# Aktuelle Meerforellenfänge Juni 2014



## Mr.Drillinger (1. Juni 2014)

Auch im Juni kann es sich lohnen an die Küste zu fahren.
Gestern zog es mich mal wieder an die Küste.Zielfisch war eigentlich der Küstendorsch,der auch zahlreich gefangen worden ist,doch leider war es nur die Mini-Version.Nicht ein guter Fisch.Selbstverständlich machte ich am Nachmittag noch ein paar Würfe auf einem Riff,vielleicht schwimmt hier ja noch ein wenig Silber herum,obwohl die Bedingungen dagegen sprachen....strahlender Sonnenschein,ablandiger Wind,glasklares und pischwarmes Wasser...gesilbert habe ich trotzdem !!!!


----------



## jobo61 (1. Juni 2014)

*AW: Aktuelle Meerforellenfänge Juni 2014*

Glückwunsch, sogar im Partnerlook. #6


----------



## Ostseesilber (1. Juni 2014)

*AW: Aktuelle Meerforellenfänge Juni 2014*

... Petri Mr.

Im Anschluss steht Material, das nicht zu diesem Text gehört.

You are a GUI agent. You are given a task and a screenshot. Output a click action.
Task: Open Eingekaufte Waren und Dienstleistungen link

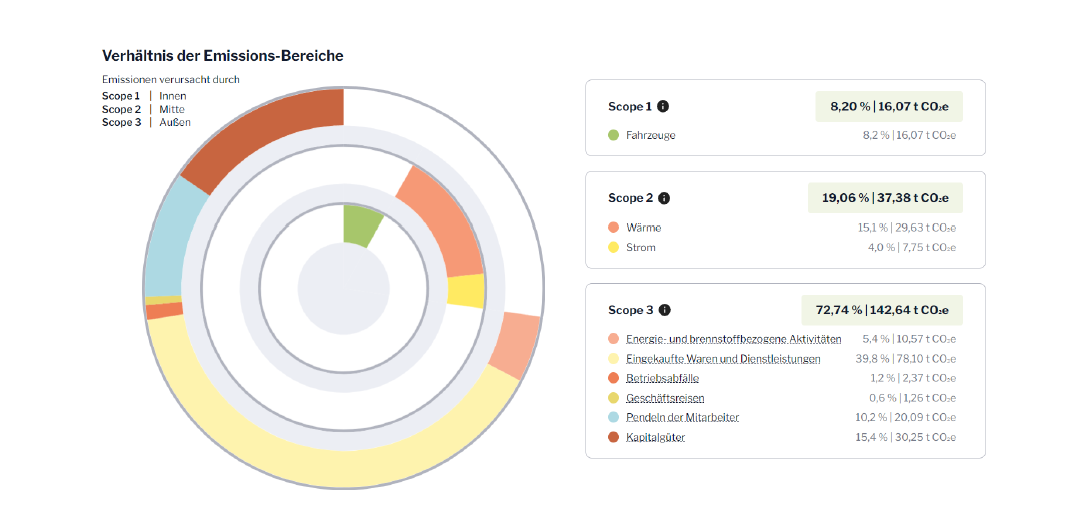click(723, 359)
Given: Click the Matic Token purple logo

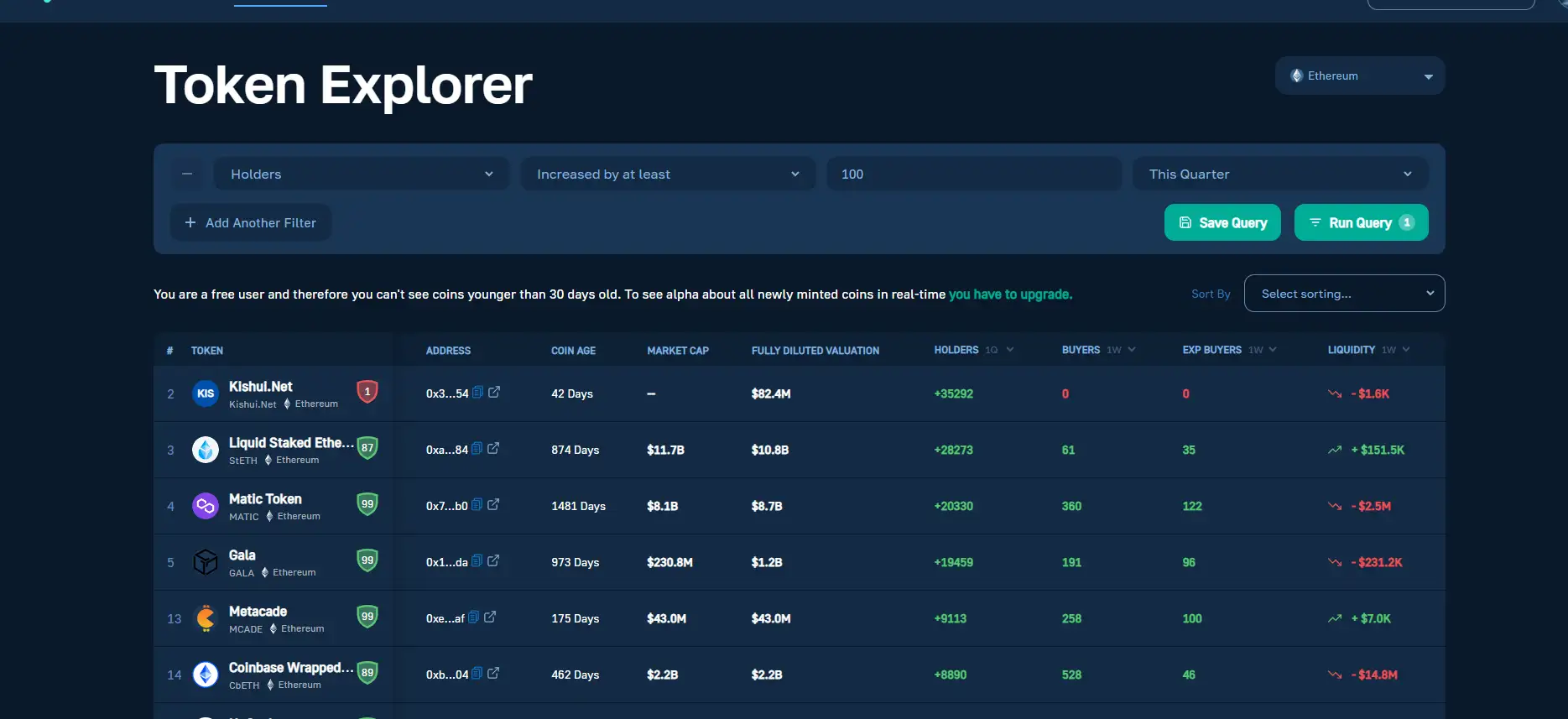Looking at the screenshot, I should pyautogui.click(x=206, y=506).
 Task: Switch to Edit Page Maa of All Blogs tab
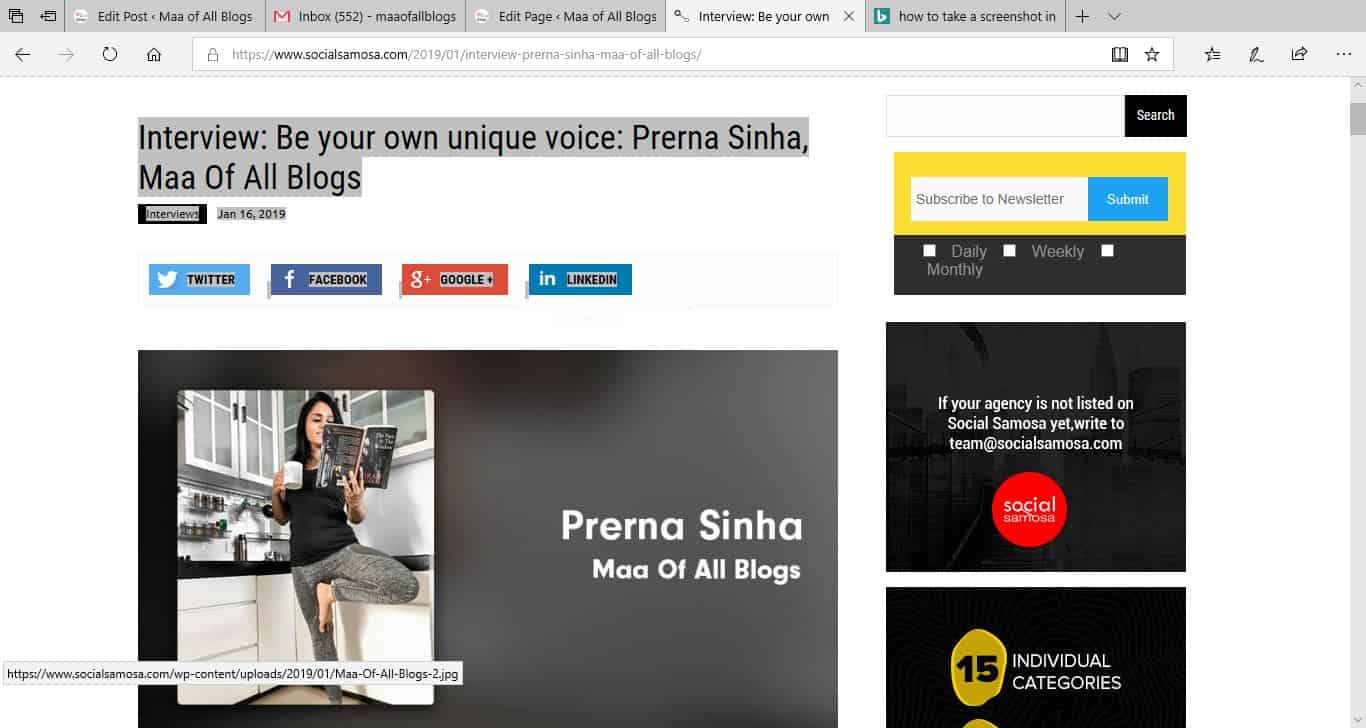(x=565, y=16)
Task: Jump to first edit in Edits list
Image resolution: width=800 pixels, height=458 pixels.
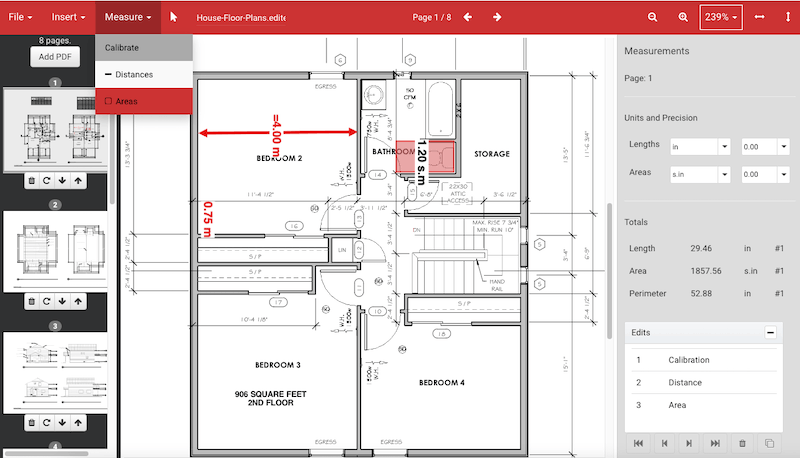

D,

ich glaub du fängst sie auch im Süsswasser und ohne Haken #6.

Ich war dies Frühjahr (erstes auf Mefo) ca. 40 Stunden ohne Fisch. Eine unter 

der Rutenspitze unfreiwillig released. War aber trotzdem ne super Zeit.

Gruss
Henryk


----------



## mathei (1. Juni 2014)

*AW: Aktuelle Meerforellenfänge Juni 2014*

da kann ich mich nur anschliessen.petri. ähnlich erging es mir heute. zielfisch war der dorsch. und was passiert neben vielen schönen dorschen, steigt ne 50er ein. auf pilker in 10m wassertiefe.
meine 1. maßige überhaubt. da ging ein freudenschrei über den teich.


----------



## Mr.Drillinger (2. Juni 2014)

*AW: Aktuelle Meerforellenfänge Juni 2014*

...Petri zur Trutte mathei...und Petri Dank Männers !!!!


----------



## laxvän (2. Juni 2014)

*AW: Aktuelle Meerforellenfänge Juni 2014*

Petri den Fängern zu den beiden silberlingen#6
Ich habe am Wochenende in der Kieler Förde schön abgeschneidert...


----------



## SUND-PIRAT (3. Juni 2014)

*AW: Aktuelle Meerforellenfänge Juni 2014*

Petri Jungs! ich werd es am Wochenende auch nochmal versuchen!#6


----------



## xfishbonex (10. Juni 2014)

*AW: Aktuelle Meerforellenfänge Juni 2014*

sonmtag die ganze nacht versucht #q nur arschlatten gefangen
#q


----------



## Ostseesilber (11. Juni 2014)

*AW: Aktuelle Meerforellenfänge Juni 2014*

... trotzdem Petri xfishbonex - auch wenn das wohl nicht dein Zielfisch war...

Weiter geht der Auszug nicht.